White House adviser and President Donald Trump’s son-in-law Jared Kushner came under heavy criticism after he said Monday that Black Americans have to want to help themselves in order for the president’s policies to help them.
Kushner said on “Fox & Friends” that the president can help people in the Black community “break out of the problems that they’re complaining about, but he can’t want them to be successful more than they want to be successful.”
He also said that many people in the anti-police brutality and discrimination protests that followed the death of George Floyd in Minneapolis were “just virtue signaling” – a term for empty gestures of outrage or anguish on social media.
“They go on Instagram and cry, or they would, you know, put a slogan on their jersey or write something on a basketball court,” Kushner said, dismissing the expressions of outrage and solidarity that many made after video surfaced of Floyd being pinned with a police officer’s knee on his neck. “Quite frankly, that was doing more to polarize the country than it was to bring people forward. You solve problems with solutions.”

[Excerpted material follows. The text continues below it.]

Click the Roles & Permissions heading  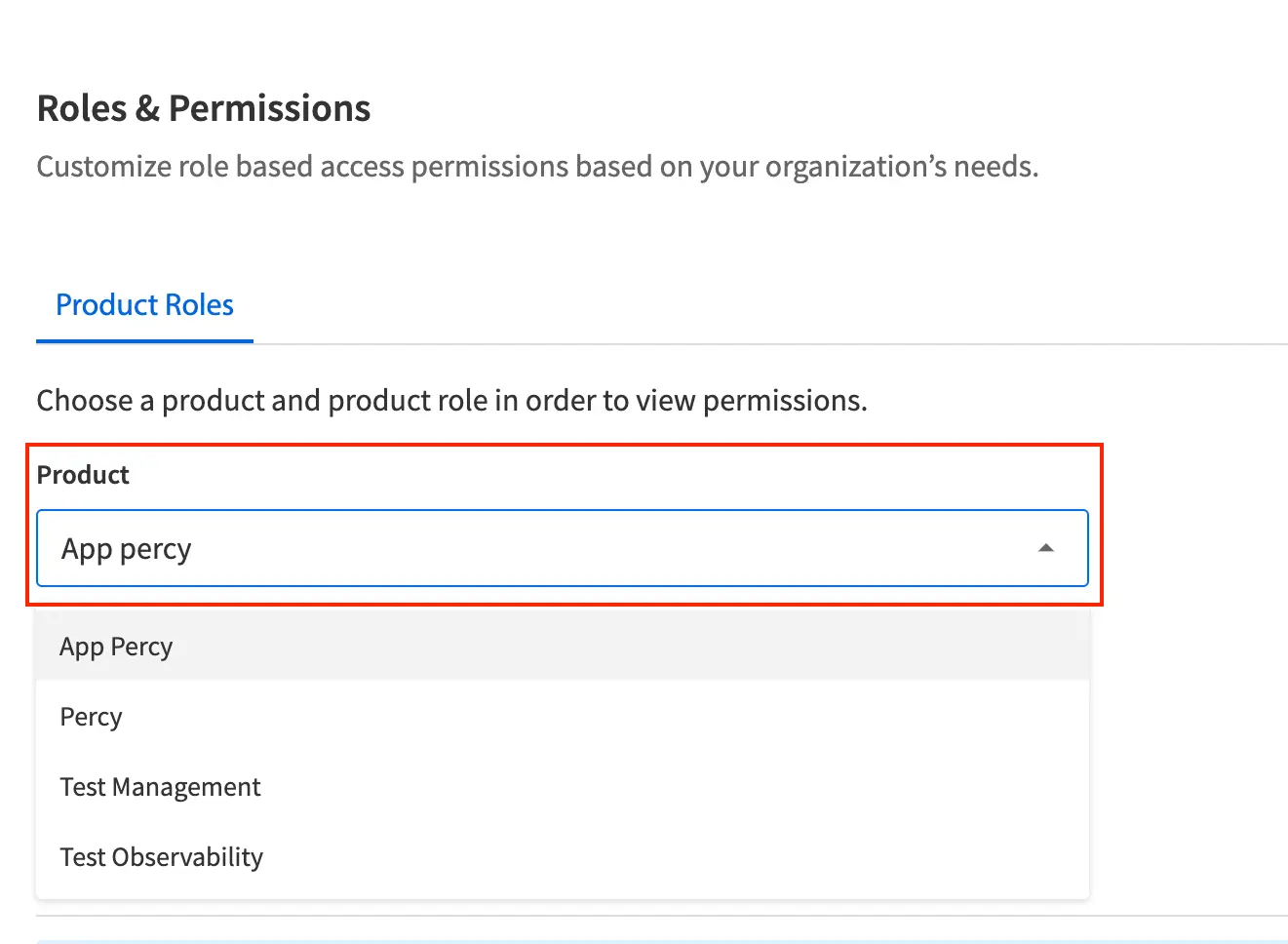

Kushner’s implication that Black Americans lack a drive to succeed and to address the problems facing their community drew criticism that he is blind to his own privilege and that his own success is attributable more to his family’s wealth than his own efforts.

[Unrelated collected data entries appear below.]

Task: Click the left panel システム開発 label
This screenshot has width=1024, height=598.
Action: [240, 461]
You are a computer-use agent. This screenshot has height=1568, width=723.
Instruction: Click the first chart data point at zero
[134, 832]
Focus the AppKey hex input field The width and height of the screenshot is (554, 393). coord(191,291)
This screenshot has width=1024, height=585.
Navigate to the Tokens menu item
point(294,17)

“Born on third base, thinks he hit a triple. Few in US history have been given as much wealth or power without having to earn a thing as Jared Kushner,” tweeted Rep. Don Beyer, D-Va. “His father-in-law gave him the position he is failing at miserably, with deadly consequences. We will remember his casual racism.”
“Jared Kushner is the face of white privilege and nepotism. He doesn’t want to change our racist, broken system because he benefits from it. He’s the last person that should be lecturing the Black community on the value of ‘hard work,'” said Rep. Barbara Lee, D-Calif.